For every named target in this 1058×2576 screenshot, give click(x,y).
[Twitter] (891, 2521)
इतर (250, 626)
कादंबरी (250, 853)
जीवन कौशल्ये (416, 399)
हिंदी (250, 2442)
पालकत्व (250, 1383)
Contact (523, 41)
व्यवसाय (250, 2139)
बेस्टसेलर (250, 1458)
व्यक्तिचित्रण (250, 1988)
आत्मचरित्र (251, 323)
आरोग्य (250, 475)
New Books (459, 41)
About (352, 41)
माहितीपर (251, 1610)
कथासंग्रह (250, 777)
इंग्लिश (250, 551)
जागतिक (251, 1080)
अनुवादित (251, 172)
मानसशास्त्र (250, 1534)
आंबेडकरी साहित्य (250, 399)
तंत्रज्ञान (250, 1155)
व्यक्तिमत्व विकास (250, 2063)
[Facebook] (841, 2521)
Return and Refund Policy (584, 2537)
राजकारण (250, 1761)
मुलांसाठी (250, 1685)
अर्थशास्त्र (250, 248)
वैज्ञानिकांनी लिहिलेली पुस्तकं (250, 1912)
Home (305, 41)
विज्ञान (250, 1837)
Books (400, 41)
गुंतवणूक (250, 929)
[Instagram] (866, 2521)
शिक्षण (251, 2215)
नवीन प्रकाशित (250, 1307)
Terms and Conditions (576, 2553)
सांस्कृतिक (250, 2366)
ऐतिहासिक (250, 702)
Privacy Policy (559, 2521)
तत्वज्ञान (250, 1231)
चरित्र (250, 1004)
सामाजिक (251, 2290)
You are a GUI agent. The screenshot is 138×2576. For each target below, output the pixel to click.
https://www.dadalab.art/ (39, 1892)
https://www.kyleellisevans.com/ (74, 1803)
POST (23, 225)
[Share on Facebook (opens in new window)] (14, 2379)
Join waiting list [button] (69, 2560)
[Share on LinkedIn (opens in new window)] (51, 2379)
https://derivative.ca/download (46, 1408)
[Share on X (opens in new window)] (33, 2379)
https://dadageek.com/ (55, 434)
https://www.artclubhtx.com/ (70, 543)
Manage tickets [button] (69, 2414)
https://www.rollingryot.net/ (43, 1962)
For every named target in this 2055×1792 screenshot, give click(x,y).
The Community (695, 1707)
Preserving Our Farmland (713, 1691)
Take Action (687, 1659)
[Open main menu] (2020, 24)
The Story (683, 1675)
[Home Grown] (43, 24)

**Your goal**
All records are to be written out exactly.

**Written reply**
For every named target in this 1058×2576 screenshot, give click(x,y).
[Twitter] (891, 2521)
इतर (250, 626)
कादंबरी (250, 853)
जीवन कौशल्ये (416, 399)
हिंदी (250, 2442)
पालकत्व (250, 1383)
Contact (523, 41)
व्यवसाय (250, 2139)
बेस्टसेलर (250, 1458)
व्यक्तिचित्रण (250, 1988)
आत्मचरित्र (251, 323)
आरोग्य (250, 475)
New Books (459, 41)
About (352, 41)
माहितीपर (251, 1610)
कथासंग्रह (250, 777)
इंग्लिश (250, 551)
जागतिक (251, 1080)
अनुवादित (251, 172)
मानसशास्त्र (250, 1534)
आंबेडकरी साहित्य (250, 399)
तंत्रज्ञान (250, 1155)
व्यक्तिमत्व विकास (250, 2063)
[Facebook] (841, 2521)
Return and Refund Policy (584, 2537)
राजकारण (250, 1761)
मुलांसाठी (250, 1685)
अर्थशास्त्र (250, 248)
वैज्ञानिकांनी लिहिलेली पुस्तकं (250, 1912)
Home (305, 41)
विज्ञान (250, 1837)
Books (400, 41)
गुंतवणूक (250, 929)
[Instagram] (866, 2521)
शिक्षण (251, 2215)
नवीन प्रकाशित (250, 1307)
Terms and Conditions (576, 2553)
सांस्कृतिक (250, 2366)
ऐतिहासिक (250, 702)
Privacy Policy (559, 2521)
तत्वज्ञान (250, 1231)
चरित्र (250, 1004)
सामाजिक (251, 2290)
You are a GUI agent. The screenshot is 138×2576. For each target below, output the pixel to click.
https://www.dadalab.art/ (39, 1892)
https://www.kyleellisevans.com/ (74, 1803)
POST (23, 225)
[Share on Facebook (opens in new window)] (14, 2379)
Join waiting list [button] (69, 2560)
[Share on LinkedIn (opens in new window)] (51, 2379)
https://derivative.ca/download (46, 1408)
[Share on X (opens in new window)] (33, 2379)
https://dadageek.com/ (55, 434)
https://www.artclubhtx.com/ (70, 543)
Manage tickets [button] (69, 2414)
https://www.rollingryot.net/ (43, 1962)
For every named target in this 2055×1792 screenshot, give click(x,y).
The Community (695, 1707)
Preserving Our Farmland (713, 1691)
Take Action (687, 1659)
[Open main menu] (2020, 24)
The Story (683, 1675)
[Home Grown] (43, 24)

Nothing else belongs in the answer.